Too much open sun, and you’ll have an algae problem on your hands. Too many trees over the pond, and it could become clogged with leaves and twigs. Consider placing the pond near a small tree, and then adding a few shrubs for additional shadow.
Keep in mind that a growing tree’s roots may disturb the pond liner. You’ll need a tough, hardy liner; and you should also ensure that you keep the tree far enough away and prune it periodically so it doesn’t grow too large a root system.
Pond liners come in hard, preformed varieties or flexible options. Flexible liners are often easier to install, and they lend themselves to a more natural look. However, a hard liner is more durable, and it gives you the certainty of knowing how the pond will look in advance.
Before you create the pond in your backyard, think ahead about the tools and equipment and time you’ll need in order to keep it clean. The last thing you want is a scummy, unsightly pit of stagnant water.

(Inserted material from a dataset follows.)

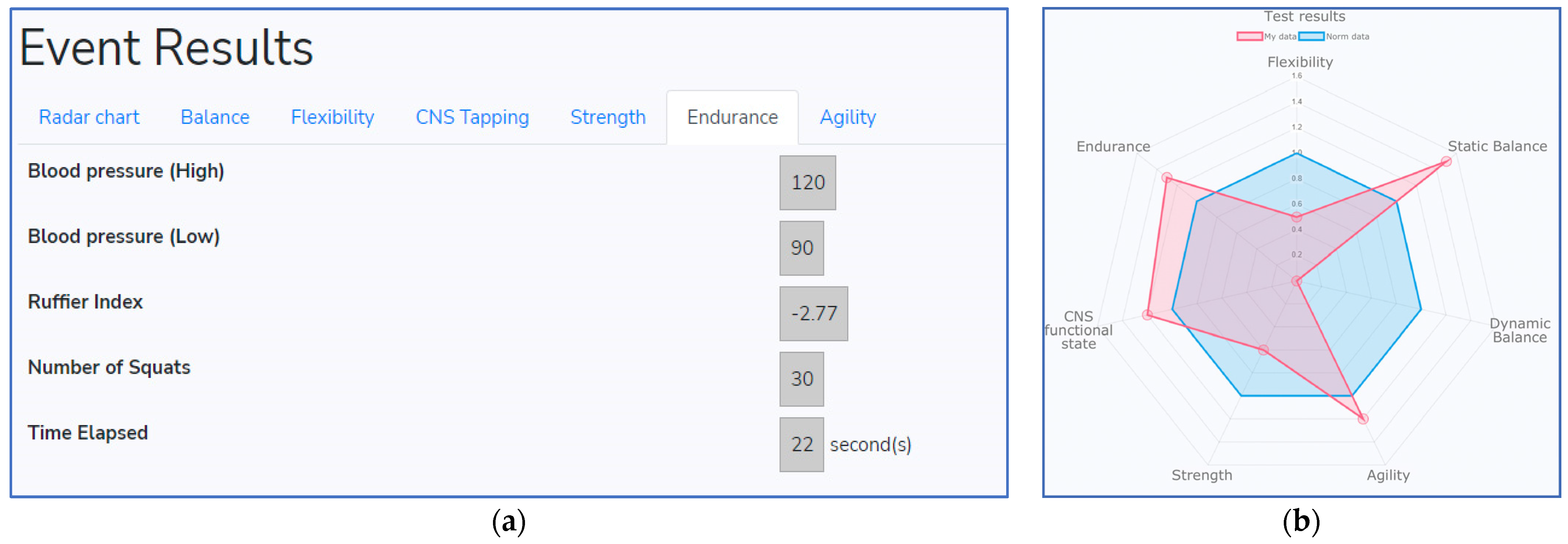
Task: Toggle the My data legend swatch
Action: coord(1249,36)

Add plants and a block of barley straw in your pond to reduce algae buildup. Introduce fish as well, but not too many. An overcrowded pond will become dirty quickly.

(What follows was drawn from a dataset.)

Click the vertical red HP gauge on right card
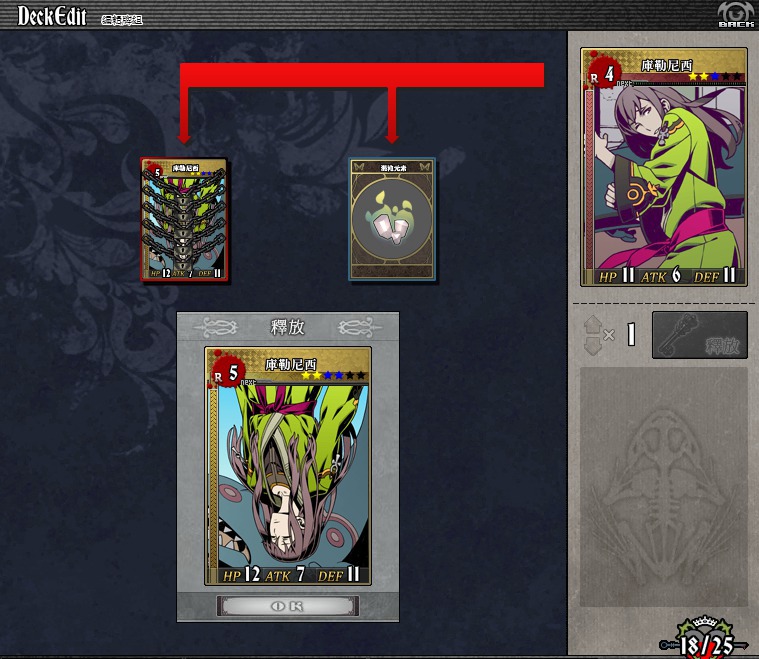This screenshot has width=759, height=659. [589, 179]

Keep leaves out of the pond as much as possible, removing them with a skimmer. If you let them float in the water, they’ll decay and produce ammonia, which isn’t healthy for your pond life.
Each spring, you’ll need to clean out your pond, pumping out the water, scrubbing the liner, and adding fresh water. Avoid using chemicals or soaps that could contaminate the water and injure your fish when you replace them.
A big pond in your backyard gets enough air from natural breezes. However, a small pond needs artificial aeration. Introducing a waterfall or a fountain will do the trick, keep the water moving and pushing oxygen through it. You can also opt for a filtration system that moves the water and cleans it, too.
To order soil, decorative rocks, sand, or tools for your pond installation, visit the Kurtz Bros., Inc. website. You can also call or email us anytime, and our landscaping experts will be happy to give you professional tips for the process.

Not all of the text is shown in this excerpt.